TASK OBJECTIVE: Look for the line containing "Task: Open the Credit menu item" in the entries below, then print that line and all that follow it exactly.

====== EXTRACTED DATA ======

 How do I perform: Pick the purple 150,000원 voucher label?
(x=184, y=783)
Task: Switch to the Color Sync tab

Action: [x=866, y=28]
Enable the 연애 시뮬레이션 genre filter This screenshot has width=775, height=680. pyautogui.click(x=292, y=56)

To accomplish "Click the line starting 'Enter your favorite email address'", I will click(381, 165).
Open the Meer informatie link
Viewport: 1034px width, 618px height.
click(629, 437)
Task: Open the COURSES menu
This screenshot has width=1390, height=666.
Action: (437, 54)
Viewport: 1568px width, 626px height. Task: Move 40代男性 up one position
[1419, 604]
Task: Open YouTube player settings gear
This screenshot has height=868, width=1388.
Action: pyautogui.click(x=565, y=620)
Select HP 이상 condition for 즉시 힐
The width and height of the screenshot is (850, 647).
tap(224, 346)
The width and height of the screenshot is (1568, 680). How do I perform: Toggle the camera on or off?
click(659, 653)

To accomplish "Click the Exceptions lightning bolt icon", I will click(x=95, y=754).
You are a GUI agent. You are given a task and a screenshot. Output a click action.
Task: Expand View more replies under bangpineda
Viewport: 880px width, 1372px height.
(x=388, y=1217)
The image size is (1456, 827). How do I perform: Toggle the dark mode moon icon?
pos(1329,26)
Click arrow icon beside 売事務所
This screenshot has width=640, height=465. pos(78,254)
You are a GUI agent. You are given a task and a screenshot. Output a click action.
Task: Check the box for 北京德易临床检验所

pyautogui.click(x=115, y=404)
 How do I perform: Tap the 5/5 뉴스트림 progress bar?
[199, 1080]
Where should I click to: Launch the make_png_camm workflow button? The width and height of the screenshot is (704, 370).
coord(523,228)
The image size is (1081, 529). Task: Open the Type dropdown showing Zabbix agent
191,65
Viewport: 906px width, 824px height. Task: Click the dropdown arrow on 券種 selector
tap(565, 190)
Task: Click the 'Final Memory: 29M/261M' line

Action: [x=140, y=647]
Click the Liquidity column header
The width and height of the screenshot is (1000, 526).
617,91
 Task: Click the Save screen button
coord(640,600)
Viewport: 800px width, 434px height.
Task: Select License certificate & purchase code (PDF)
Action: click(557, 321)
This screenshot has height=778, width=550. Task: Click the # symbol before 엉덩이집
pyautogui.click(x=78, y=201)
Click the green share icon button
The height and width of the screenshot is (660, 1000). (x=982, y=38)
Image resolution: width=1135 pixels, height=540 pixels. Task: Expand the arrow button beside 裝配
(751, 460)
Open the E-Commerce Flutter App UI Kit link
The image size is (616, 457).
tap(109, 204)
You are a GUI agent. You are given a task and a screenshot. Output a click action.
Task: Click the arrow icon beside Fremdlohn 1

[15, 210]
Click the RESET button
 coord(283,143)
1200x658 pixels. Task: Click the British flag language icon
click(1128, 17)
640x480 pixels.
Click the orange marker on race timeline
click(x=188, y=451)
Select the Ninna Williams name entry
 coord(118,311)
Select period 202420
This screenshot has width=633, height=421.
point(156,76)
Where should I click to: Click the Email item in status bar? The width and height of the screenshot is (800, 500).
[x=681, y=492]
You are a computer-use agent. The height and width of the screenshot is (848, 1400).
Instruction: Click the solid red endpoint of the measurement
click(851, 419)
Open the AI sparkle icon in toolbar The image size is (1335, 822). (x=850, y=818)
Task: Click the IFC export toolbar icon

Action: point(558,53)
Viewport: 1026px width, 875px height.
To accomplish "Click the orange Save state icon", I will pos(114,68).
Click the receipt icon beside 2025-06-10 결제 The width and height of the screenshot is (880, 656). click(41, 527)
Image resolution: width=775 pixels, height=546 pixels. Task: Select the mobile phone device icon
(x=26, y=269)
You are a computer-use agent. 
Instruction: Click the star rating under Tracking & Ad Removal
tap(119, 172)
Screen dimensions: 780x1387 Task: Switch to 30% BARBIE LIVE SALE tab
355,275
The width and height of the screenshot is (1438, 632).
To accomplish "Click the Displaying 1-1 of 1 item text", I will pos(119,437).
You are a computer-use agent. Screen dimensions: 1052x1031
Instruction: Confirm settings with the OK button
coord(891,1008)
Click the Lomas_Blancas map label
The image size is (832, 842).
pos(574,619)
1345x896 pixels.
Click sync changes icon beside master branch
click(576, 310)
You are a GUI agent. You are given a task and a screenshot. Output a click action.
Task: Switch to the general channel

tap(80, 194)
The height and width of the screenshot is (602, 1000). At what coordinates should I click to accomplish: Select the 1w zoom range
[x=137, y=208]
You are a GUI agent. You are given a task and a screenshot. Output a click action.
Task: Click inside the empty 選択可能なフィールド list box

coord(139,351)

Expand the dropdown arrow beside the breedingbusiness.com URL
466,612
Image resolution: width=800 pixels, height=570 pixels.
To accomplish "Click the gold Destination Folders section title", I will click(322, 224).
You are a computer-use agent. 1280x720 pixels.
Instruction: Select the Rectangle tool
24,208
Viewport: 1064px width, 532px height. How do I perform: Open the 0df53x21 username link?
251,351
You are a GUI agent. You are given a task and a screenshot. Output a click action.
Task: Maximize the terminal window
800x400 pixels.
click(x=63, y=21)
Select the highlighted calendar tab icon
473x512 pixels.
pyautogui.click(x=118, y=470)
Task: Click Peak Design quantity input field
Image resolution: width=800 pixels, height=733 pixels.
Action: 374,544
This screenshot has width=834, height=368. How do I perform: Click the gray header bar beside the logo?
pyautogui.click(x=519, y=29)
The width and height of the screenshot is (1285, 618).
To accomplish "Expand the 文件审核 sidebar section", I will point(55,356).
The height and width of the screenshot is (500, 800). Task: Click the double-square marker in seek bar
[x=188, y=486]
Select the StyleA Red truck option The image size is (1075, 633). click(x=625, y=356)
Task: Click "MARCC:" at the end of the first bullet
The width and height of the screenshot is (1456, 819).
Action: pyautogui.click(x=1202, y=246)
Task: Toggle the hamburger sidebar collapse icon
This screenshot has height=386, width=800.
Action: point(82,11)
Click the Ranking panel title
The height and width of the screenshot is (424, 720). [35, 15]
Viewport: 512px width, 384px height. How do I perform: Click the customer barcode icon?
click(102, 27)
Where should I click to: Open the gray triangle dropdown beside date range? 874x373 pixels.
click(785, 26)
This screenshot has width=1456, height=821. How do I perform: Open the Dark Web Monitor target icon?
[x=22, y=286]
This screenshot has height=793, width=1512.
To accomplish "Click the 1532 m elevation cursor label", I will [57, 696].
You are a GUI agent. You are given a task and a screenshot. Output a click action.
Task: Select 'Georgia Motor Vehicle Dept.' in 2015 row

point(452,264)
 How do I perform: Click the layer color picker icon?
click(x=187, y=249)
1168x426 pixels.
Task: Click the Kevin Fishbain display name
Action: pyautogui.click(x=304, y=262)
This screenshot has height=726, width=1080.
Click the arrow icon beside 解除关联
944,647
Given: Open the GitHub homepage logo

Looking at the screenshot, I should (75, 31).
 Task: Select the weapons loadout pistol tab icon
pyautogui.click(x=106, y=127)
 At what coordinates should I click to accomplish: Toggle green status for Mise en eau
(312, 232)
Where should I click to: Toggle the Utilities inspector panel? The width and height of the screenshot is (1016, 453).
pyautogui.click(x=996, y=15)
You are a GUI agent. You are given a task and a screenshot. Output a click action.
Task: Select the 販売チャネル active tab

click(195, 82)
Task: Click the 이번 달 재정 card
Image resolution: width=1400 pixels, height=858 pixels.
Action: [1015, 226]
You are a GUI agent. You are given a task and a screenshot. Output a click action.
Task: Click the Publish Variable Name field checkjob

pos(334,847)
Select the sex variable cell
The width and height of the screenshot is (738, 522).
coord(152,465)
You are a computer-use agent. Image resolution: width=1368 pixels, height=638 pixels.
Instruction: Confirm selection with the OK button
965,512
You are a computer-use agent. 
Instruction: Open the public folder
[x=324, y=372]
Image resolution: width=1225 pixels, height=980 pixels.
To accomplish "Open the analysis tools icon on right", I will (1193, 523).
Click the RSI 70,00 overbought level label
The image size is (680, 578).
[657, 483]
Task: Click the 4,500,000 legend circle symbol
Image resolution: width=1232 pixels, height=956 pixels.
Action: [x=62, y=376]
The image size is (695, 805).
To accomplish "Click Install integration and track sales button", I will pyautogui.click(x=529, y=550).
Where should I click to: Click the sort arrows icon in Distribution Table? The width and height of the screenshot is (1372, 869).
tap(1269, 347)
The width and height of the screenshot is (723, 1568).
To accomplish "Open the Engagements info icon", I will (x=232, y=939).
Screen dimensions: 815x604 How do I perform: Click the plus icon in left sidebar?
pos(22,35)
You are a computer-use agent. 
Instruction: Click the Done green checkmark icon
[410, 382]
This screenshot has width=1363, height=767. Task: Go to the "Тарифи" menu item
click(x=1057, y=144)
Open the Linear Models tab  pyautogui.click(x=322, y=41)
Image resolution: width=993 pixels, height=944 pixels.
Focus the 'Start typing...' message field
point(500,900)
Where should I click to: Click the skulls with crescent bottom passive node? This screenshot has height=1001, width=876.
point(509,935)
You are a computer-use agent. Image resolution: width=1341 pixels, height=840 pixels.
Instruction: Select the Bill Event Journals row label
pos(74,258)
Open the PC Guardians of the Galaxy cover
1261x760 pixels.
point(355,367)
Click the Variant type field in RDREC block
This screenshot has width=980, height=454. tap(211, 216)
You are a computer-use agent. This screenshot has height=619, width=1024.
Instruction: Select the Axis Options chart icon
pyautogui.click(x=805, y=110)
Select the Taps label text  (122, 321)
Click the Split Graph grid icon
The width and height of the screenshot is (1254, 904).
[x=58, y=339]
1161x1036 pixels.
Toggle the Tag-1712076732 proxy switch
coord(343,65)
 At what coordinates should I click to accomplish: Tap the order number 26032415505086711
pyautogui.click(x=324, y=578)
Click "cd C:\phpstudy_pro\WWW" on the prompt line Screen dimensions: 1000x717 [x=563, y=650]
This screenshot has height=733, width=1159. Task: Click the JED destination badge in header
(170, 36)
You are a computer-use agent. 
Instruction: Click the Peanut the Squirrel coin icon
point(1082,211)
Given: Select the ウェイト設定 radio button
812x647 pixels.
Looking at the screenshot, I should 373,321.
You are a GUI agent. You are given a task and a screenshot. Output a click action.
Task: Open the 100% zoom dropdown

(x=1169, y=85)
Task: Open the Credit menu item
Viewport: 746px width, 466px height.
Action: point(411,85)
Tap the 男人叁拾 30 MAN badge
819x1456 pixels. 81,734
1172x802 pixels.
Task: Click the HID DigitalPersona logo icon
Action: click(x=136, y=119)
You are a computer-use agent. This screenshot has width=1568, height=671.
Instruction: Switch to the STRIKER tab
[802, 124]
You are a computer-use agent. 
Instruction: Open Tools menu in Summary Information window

======

OUTPUT OF THE TASK:
Task: Open the Credit menu item
Viewport: 746px width, 466px height.
Action: point(411,85)
Tap the 男人叁拾 30 MAN badge
819x1456 pixels. 81,734
1172x802 pixels.
Task: Click the HID DigitalPersona logo icon
Action: click(x=136, y=119)
You are a computer-use agent. This screenshot has width=1568, height=671.
Instruction: Switch to the STRIKER tab
[802, 124]
You are a computer-use agent. 
Instruction: Open Tools menu in Summary Information window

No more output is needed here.